→ Records supplied
▽
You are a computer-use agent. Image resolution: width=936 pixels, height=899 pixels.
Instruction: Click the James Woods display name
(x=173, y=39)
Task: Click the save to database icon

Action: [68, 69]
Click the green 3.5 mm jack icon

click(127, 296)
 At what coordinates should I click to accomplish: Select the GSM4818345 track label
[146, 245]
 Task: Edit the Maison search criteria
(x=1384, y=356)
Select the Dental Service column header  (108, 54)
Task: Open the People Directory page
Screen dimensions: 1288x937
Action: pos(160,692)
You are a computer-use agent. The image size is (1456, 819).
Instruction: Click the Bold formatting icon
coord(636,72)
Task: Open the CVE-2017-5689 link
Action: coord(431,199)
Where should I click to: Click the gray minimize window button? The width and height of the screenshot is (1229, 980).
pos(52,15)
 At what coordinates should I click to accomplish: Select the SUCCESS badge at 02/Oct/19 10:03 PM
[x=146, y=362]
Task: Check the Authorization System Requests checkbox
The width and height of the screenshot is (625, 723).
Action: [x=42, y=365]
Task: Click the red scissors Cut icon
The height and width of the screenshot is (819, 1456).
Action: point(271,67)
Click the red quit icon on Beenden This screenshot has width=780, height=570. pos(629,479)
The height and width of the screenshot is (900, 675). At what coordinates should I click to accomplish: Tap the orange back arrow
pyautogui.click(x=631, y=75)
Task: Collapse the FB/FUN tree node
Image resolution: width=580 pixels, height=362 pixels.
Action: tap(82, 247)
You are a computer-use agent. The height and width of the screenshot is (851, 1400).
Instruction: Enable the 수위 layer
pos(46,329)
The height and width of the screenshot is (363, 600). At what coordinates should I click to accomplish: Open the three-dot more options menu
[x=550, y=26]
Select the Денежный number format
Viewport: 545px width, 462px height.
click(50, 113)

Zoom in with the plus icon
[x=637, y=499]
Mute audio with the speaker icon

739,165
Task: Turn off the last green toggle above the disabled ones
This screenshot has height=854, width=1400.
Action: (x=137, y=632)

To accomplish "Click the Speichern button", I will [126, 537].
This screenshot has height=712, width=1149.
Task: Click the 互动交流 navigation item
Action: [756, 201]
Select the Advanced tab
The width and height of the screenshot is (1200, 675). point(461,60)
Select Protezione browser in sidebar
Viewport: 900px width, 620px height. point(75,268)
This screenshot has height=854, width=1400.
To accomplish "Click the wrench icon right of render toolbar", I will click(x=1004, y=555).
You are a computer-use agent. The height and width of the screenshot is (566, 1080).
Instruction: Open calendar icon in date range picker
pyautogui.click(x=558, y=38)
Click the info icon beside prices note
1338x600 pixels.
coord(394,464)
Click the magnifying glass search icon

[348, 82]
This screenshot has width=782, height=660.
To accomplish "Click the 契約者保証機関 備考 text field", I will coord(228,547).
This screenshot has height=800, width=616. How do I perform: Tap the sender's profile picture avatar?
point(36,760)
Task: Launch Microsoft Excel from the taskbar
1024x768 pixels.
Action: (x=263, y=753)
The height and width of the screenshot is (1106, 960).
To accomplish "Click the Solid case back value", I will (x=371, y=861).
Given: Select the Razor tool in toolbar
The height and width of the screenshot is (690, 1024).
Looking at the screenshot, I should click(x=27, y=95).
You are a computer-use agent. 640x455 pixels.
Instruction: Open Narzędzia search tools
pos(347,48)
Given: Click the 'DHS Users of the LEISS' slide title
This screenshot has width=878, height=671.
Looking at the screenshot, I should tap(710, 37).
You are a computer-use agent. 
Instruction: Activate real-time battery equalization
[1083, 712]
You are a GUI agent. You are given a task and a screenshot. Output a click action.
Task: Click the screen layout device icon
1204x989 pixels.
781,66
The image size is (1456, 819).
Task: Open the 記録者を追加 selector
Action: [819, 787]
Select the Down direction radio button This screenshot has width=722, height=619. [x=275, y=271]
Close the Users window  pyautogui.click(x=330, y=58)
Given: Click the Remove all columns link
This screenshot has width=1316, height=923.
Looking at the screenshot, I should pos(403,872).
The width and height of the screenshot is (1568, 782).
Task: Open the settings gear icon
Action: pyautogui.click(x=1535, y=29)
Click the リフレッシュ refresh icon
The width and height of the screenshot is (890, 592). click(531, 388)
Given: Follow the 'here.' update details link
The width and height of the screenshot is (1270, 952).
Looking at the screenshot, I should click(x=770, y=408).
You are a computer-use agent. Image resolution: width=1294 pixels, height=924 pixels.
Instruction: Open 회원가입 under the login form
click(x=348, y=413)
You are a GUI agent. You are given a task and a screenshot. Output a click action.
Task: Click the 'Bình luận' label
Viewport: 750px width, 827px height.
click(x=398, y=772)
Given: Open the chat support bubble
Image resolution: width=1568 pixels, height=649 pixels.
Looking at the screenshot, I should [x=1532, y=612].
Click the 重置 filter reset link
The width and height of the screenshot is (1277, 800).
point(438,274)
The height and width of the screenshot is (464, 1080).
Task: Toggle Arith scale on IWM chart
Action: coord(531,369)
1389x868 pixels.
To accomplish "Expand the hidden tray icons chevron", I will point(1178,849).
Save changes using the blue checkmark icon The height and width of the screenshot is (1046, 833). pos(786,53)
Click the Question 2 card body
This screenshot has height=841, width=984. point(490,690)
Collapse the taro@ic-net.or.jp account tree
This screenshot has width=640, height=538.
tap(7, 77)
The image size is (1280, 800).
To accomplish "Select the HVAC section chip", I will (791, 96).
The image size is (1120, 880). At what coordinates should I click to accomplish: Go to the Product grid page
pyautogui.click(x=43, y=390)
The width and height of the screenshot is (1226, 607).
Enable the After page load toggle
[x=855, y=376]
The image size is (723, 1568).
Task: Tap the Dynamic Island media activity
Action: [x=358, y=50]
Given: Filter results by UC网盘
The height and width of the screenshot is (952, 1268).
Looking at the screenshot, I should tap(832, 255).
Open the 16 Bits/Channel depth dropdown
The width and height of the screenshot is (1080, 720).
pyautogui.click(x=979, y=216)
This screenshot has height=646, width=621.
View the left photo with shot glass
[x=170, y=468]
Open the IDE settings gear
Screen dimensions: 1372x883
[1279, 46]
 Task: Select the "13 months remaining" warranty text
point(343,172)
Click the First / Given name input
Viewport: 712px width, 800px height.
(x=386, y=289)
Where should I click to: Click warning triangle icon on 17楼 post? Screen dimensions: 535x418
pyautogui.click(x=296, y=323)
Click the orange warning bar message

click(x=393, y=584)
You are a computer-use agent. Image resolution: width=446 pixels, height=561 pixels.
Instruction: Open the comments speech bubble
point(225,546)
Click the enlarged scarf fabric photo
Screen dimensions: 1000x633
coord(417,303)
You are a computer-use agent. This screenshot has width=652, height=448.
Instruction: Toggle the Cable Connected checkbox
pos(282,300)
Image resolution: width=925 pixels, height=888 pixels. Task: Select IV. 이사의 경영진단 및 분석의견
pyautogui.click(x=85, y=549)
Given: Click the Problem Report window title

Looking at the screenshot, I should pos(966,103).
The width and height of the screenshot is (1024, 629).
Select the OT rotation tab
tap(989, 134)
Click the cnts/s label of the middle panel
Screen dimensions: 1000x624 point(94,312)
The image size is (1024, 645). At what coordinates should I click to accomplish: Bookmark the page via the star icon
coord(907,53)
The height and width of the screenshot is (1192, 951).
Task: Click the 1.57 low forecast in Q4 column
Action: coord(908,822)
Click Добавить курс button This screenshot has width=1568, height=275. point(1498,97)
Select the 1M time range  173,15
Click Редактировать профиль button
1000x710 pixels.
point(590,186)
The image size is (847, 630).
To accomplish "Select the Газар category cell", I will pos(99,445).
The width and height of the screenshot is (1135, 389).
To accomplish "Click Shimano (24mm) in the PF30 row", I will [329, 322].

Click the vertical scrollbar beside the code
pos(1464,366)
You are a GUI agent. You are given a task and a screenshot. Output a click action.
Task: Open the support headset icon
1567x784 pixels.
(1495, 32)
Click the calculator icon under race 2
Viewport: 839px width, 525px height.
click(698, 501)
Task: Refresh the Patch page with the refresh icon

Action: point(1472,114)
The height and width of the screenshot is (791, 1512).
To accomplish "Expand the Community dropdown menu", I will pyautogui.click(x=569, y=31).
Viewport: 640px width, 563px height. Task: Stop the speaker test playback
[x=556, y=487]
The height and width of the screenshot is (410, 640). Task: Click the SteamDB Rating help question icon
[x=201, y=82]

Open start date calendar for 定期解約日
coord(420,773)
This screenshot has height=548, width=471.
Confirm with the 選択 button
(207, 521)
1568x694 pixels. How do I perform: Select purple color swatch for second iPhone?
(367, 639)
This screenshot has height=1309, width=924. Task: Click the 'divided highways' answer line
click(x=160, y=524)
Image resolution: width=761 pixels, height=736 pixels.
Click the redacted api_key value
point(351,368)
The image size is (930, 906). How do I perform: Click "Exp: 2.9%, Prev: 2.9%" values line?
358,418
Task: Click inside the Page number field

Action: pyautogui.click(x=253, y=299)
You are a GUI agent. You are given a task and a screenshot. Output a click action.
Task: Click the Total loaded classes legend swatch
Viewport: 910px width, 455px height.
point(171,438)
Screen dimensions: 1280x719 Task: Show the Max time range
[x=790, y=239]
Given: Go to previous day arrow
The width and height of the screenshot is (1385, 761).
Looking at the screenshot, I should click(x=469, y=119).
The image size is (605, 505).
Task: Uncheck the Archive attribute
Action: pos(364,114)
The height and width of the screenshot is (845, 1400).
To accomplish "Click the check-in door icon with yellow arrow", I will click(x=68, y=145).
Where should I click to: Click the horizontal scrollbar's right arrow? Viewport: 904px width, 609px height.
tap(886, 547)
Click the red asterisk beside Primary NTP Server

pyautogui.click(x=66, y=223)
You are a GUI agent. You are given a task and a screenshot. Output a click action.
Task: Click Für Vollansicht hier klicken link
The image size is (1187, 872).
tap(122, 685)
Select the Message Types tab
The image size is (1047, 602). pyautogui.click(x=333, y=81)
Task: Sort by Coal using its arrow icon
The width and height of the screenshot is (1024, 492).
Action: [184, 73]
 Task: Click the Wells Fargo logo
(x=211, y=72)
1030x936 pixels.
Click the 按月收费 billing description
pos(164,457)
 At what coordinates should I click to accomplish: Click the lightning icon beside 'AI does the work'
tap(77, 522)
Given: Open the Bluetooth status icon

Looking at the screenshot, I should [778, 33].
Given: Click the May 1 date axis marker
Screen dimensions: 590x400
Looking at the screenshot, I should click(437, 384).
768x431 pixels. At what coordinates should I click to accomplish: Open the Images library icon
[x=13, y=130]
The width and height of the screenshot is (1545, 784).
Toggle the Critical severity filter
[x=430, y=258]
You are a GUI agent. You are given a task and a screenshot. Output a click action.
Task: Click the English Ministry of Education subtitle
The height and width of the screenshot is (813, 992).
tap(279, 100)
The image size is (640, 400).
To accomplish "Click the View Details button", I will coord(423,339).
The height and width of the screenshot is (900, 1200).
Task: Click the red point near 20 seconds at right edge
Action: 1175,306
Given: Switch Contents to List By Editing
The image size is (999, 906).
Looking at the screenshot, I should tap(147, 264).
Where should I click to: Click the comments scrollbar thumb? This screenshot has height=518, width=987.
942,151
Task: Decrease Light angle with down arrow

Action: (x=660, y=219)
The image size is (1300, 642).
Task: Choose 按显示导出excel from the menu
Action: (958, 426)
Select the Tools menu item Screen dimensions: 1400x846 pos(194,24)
△
→ What is needed
From the data above, output exactly the lines between the one containing "Screen dimensions: 1280x719" and the one containing "Given: Go to previous day arrow", counting both of them.

→ Solution
Screen dimensions: 1280x719 Task: Show the Max time range
[x=790, y=239]
Given: Go to previous day arrow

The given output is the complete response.